A recent paper on Broken Promises of Privacy: Responding to the Surprising Failure of Anonymization, by
Paul Ohm (colorado school of law...)
and a recent report on net legislationby the All Party Parliamentary Communications Group of the UK government, both conclude that there are interesting times ahead when it comes to personal privacy, and both seem to say that "database state" and "database capitalism" are bad ideas. Essentially, the ability to do "joins" on unrelated databases, whether they are anonymized well or not, allows accurate pinpointing on individuals to a very very fine level of detail.
Solutions invlve
1) only gathering data for fit purpose for specific use by specific users and anonymizing it
and (AND, not or)
2) strictly controlling the flow of such data in any way, means or form.
AND
3/ deleting it for ever when you are done (forgetting things is not an evolutionary error - it is a vital part of staying sane for individuals and probably should be wired into the networked society too - c.f. losing freinds on facebook in a friendly way!)

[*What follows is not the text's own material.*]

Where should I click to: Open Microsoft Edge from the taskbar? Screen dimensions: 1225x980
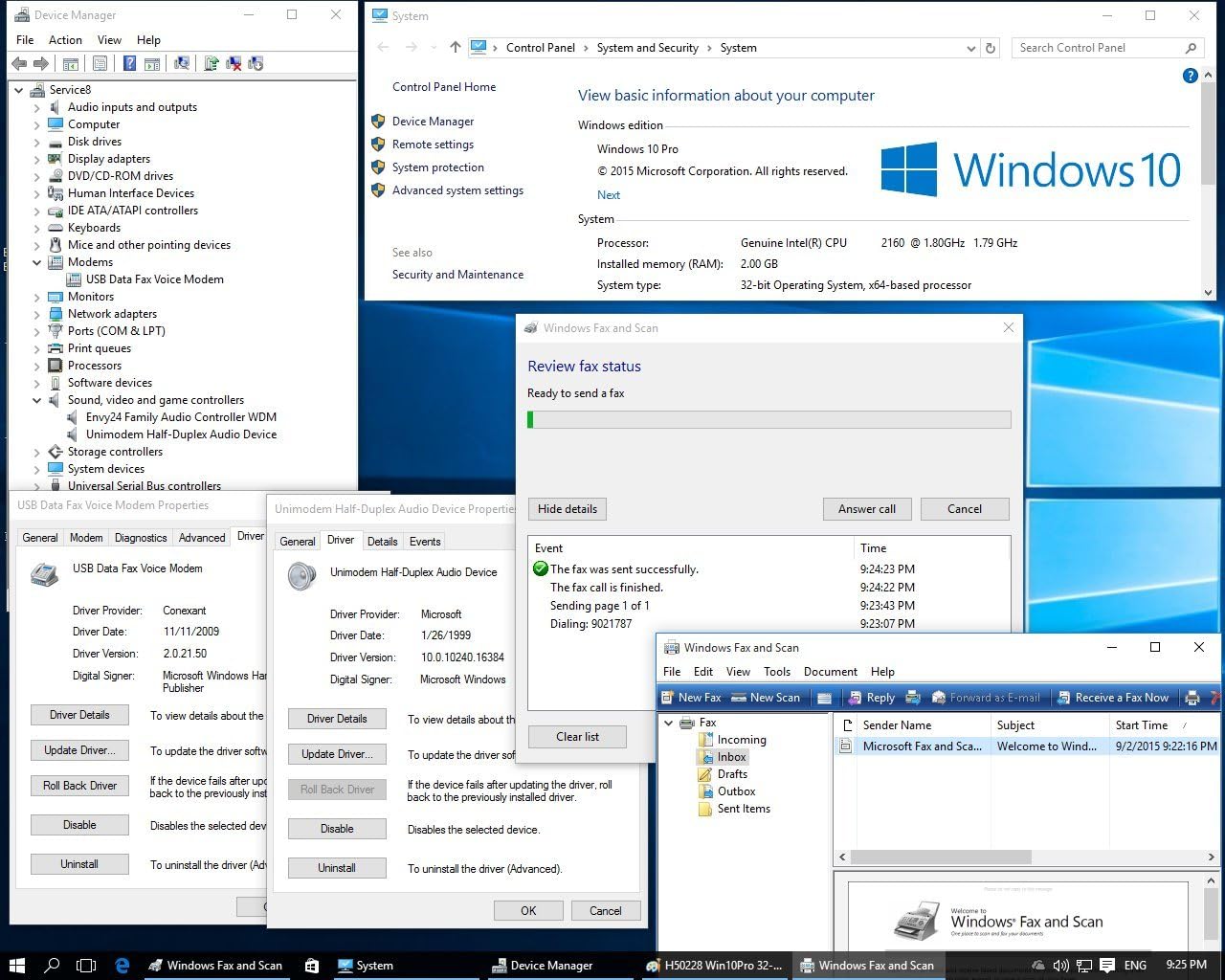tap(122, 966)
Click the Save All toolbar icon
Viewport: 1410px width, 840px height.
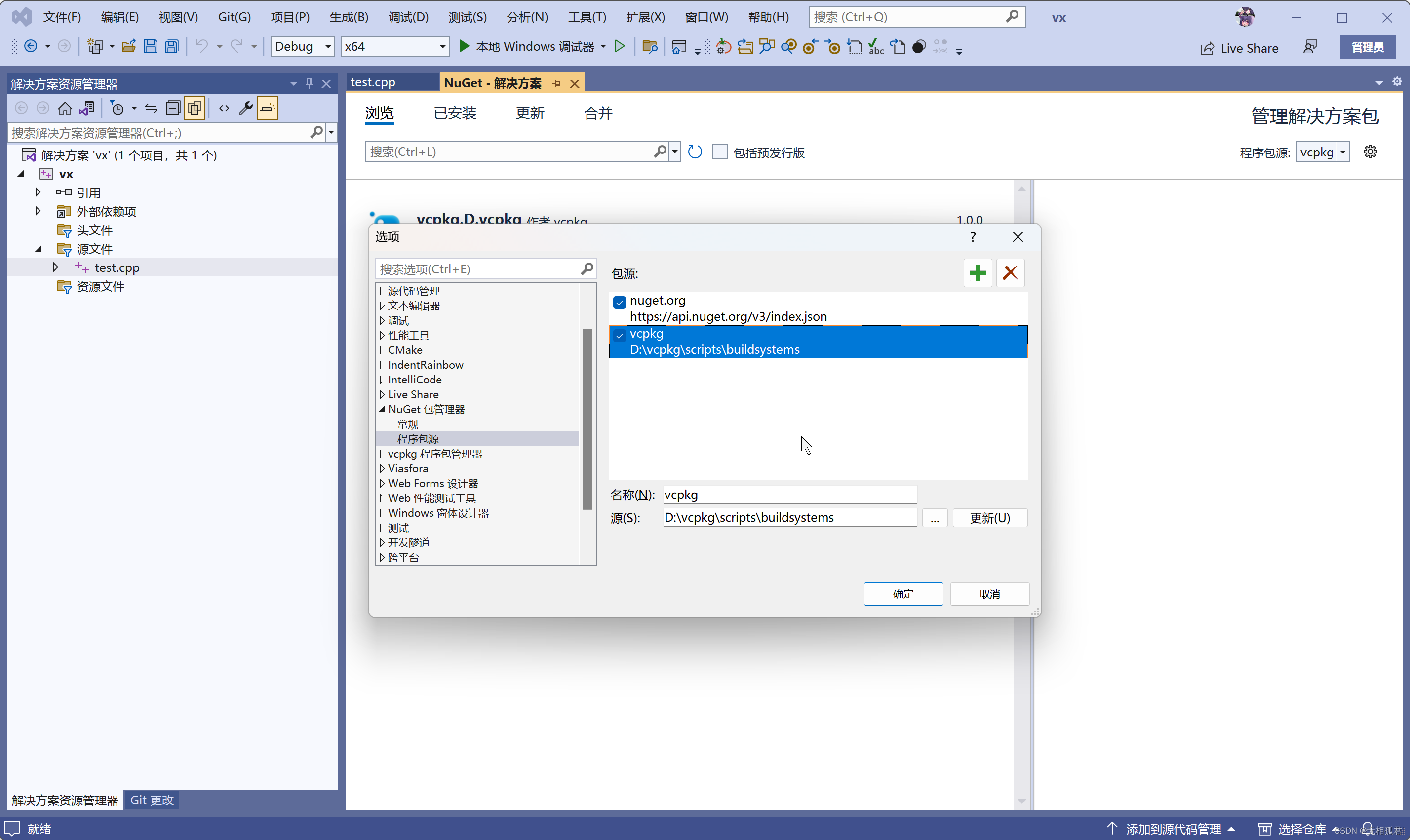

The problem is that Brin's proposal (we all watch each other, so we lose privacy, but so do the watchers), doesn't work when you have assymetric power (large organisation v. small individual), whereas controlling the flow of data might just work if it is legislated and penalties are good. Note that this does not stop useful things like evidence based medicine, because we have shared goals - but it does stop the use of correlation (think, signal processing, minimum entropy information theory etc) between completely unrelated databases.
For me, this makes a lot of sense human behavioural terms. We all present ourselves differently to different people at different times (we "lie" all the time) - this is essential for society to work well - unifying all views flies in the face of good social flexibility - so the government and the advertisers wet dream of combining information about belief, health, education, employment, finance, for every individual is completely and utterly misguided and actually extremely dangerous.
We already have a stressed out society because of speed of change (c.f. John Brunner's excellent shockwave rider). Complete transparency would be (as has also been speculated in various Sci Fi books) like reading everyones mind all the time - we'd hate everyone. it would be a disaster. I doubt we'd survive in fact.
yes its true, all of it - the internet doesn't really exist, so it must be.